[Records from a data collection]
━━━━━━

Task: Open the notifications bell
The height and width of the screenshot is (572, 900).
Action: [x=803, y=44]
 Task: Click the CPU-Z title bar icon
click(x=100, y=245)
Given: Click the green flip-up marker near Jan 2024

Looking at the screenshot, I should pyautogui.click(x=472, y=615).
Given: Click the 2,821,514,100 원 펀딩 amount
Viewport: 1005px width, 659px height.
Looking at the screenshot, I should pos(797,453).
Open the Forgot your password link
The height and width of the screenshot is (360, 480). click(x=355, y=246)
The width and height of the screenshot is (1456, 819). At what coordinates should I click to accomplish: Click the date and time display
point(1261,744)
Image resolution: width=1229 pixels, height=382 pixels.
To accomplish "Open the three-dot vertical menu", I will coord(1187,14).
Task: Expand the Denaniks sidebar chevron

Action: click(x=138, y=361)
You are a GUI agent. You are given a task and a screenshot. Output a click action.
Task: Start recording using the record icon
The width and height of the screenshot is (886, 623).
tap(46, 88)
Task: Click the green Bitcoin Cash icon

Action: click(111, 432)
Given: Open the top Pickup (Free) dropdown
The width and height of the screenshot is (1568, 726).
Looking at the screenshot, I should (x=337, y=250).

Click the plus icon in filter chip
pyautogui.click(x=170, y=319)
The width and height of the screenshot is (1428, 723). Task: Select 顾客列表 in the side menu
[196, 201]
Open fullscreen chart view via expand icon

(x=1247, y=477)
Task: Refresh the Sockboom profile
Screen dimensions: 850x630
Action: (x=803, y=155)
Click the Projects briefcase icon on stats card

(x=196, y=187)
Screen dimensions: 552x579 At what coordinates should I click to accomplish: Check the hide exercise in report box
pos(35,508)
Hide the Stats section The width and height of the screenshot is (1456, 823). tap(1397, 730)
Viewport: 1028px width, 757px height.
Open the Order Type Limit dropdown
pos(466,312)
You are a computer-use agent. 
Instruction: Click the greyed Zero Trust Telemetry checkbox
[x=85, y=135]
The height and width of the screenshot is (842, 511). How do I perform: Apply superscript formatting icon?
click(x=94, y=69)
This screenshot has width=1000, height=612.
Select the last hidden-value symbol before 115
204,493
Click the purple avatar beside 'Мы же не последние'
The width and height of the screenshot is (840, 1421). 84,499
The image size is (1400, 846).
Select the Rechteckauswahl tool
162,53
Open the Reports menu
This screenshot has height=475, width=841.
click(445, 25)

━━━━━━

Problem to solve ▸ Rewrite the records from their start through the line containing "point(1261,744)", putting "passcode" in place of "password" and changing nothing else.

Finished task ▸
Task: Open the notifications bell
The height and width of the screenshot is (572, 900).
Action: [x=803, y=44]
 Task: Click the CPU-Z title bar icon
click(x=100, y=245)
Given: Click the green flip-up marker near Jan 2024

Looking at the screenshot, I should pyautogui.click(x=472, y=615).
Given: Click the 2,821,514,100 원 펀딩 amount
Viewport: 1005px width, 659px height.
Looking at the screenshot, I should pos(797,453).
Open the Forgot your passcode link
The height and width of the screenshot is (360, 480). click(x=355, y=246)
The width and height of the screenshot is (1456, 819). At what coordinates should I click to accomplish: Click the date and time display
point(1261,744)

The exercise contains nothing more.